Within the data below, state how many lines contain the string "computer". Provide the number only.
-- Source data follows --
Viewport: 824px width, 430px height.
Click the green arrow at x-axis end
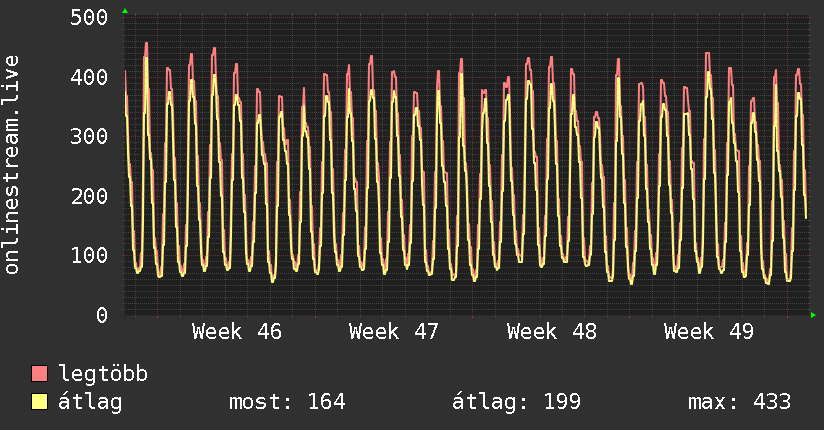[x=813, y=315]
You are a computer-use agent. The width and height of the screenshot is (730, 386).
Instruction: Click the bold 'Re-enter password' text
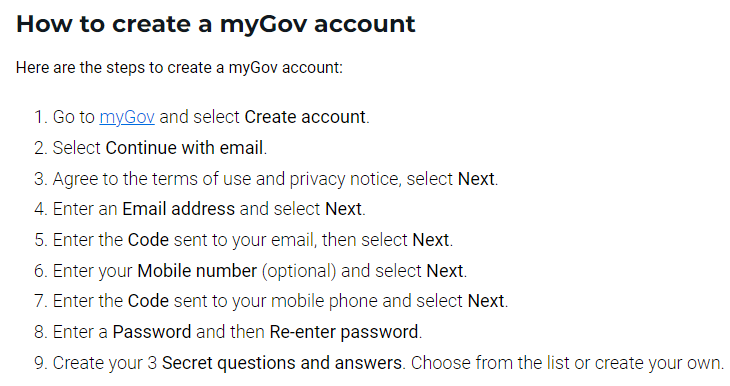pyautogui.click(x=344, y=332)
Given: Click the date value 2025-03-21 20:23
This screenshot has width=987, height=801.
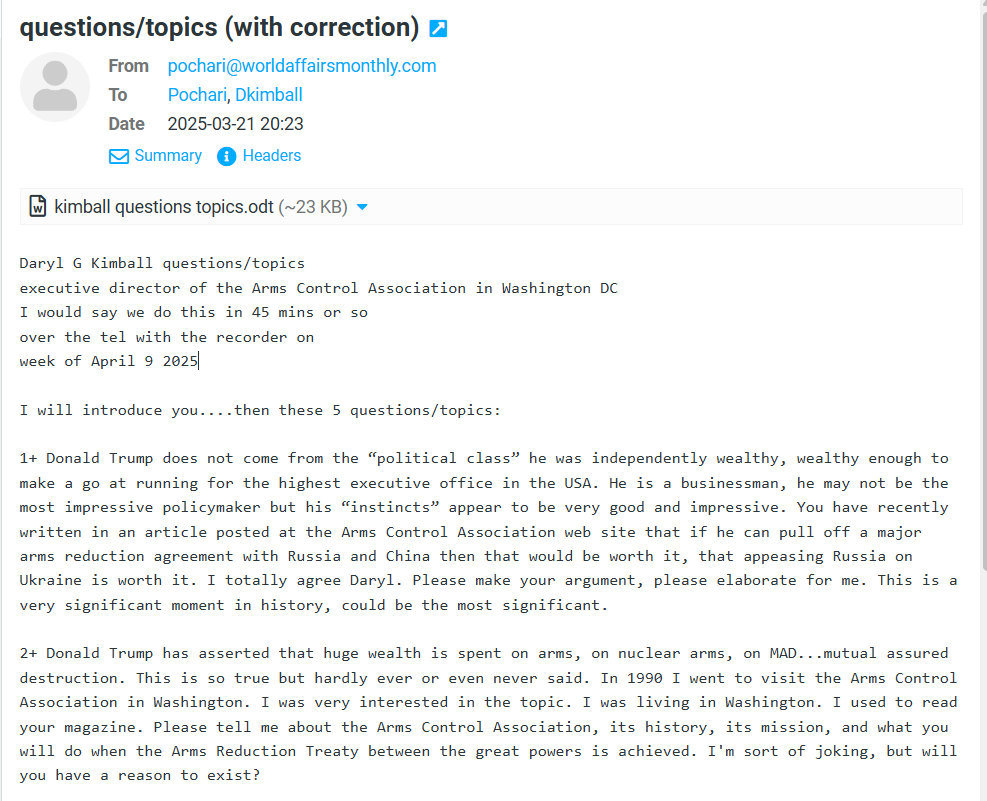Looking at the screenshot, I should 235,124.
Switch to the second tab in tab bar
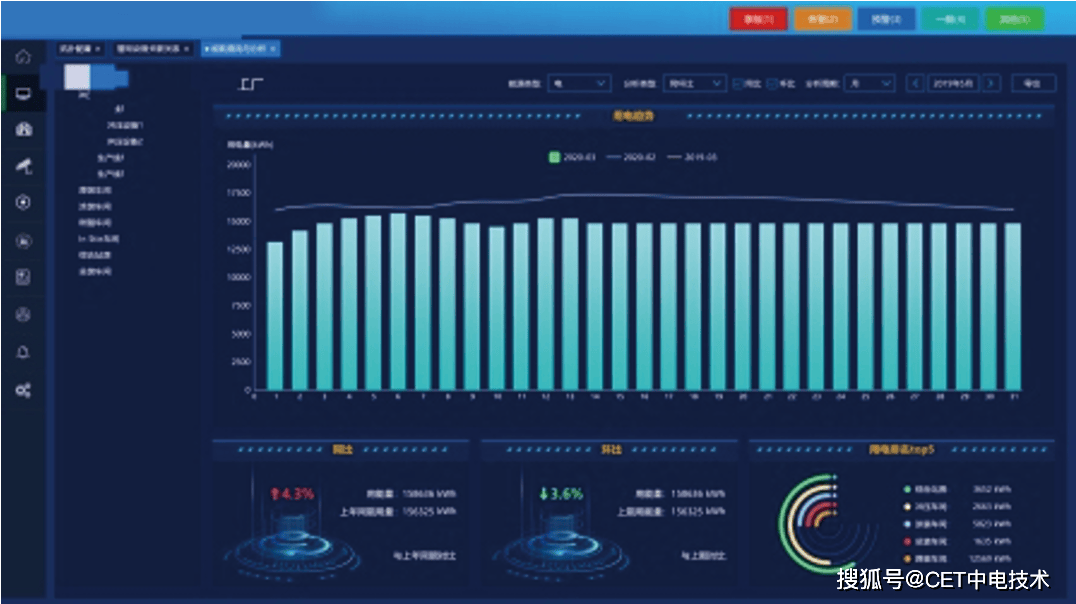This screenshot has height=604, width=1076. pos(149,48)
-- Source data concluded --
-- Source data follows --
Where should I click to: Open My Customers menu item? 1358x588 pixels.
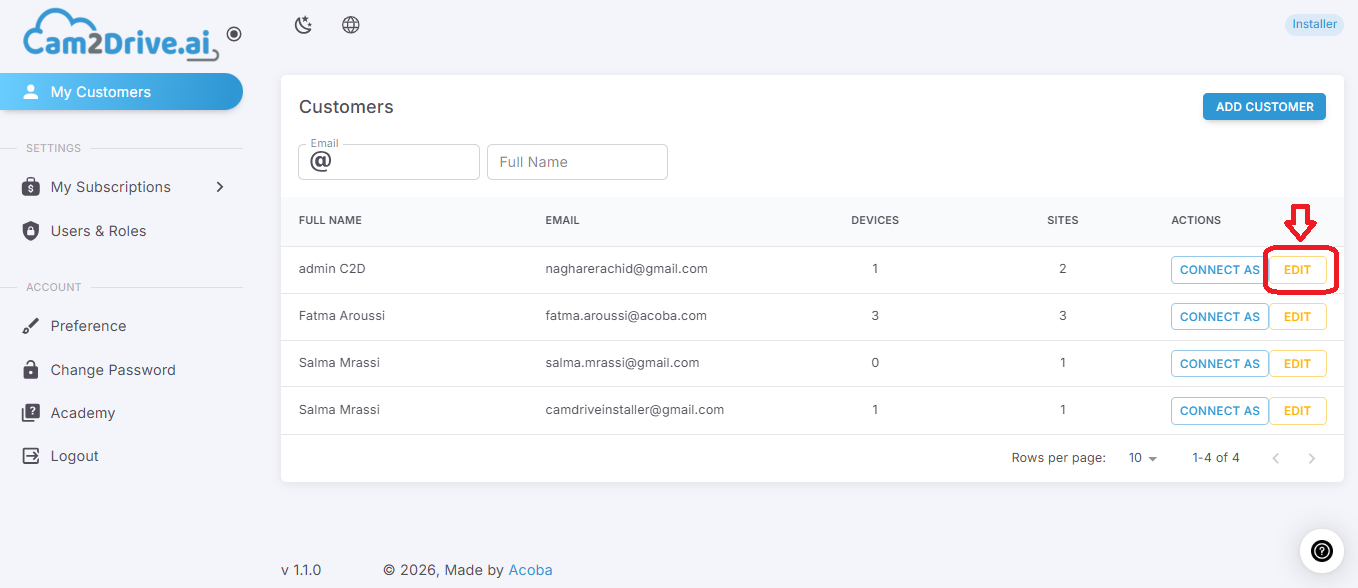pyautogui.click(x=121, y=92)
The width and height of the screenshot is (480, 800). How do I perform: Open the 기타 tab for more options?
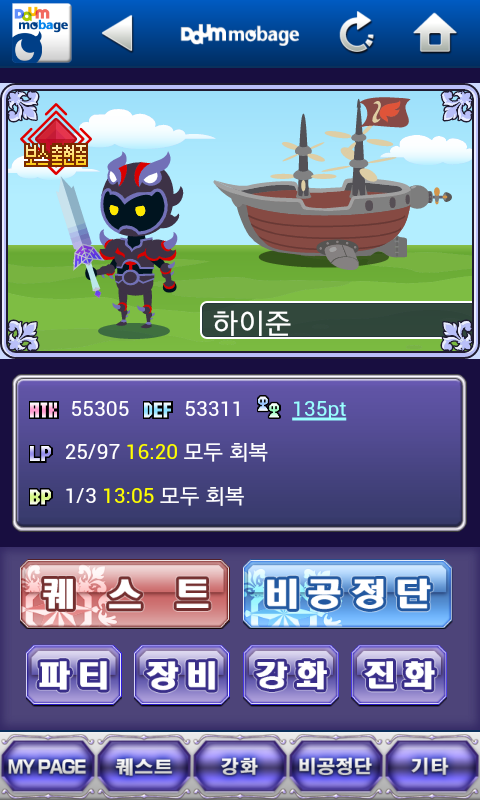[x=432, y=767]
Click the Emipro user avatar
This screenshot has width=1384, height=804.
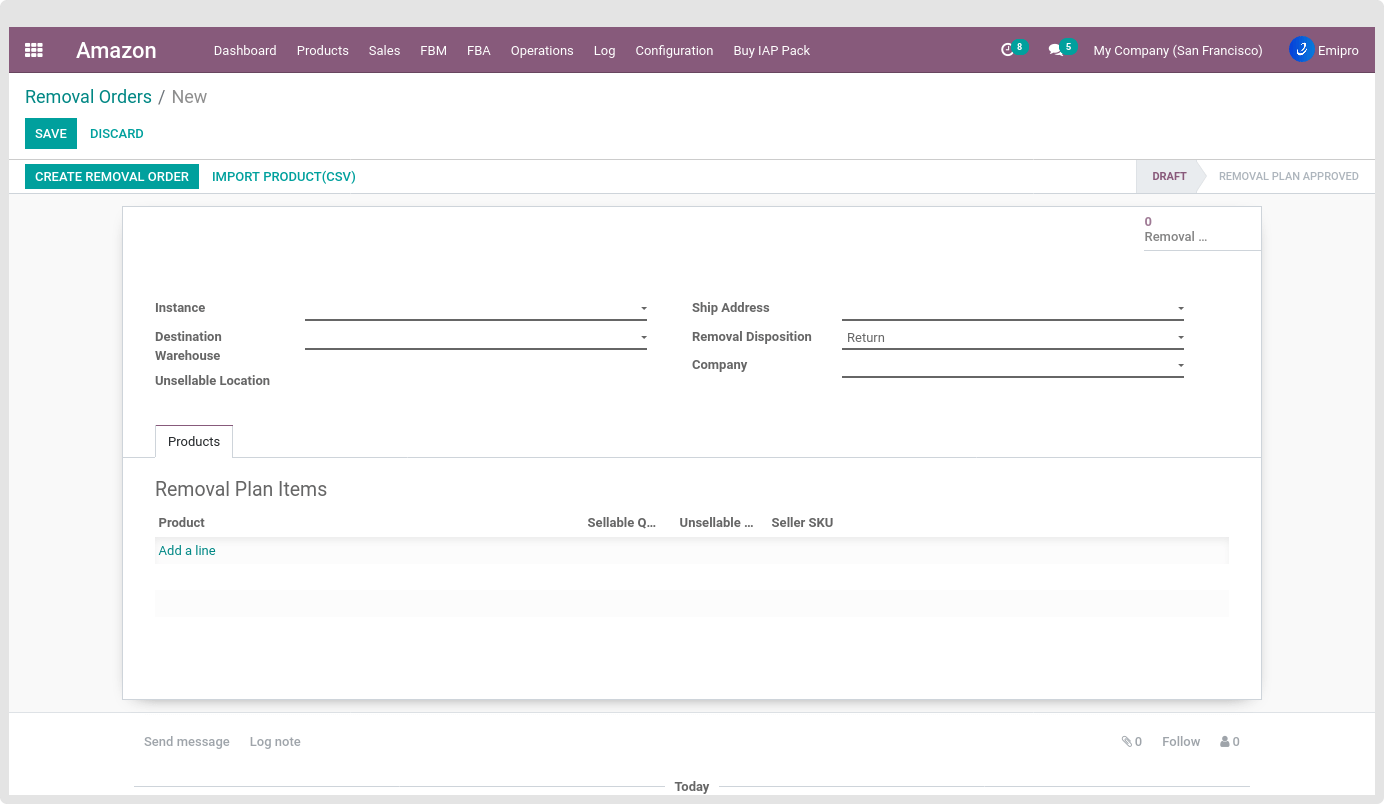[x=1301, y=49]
-- Source data concluded --
-- Source data follows --
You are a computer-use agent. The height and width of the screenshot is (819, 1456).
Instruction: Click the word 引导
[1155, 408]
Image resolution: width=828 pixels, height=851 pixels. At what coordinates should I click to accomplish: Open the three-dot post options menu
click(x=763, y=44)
-- Source data concluded --
• _Answer to the exercise_
2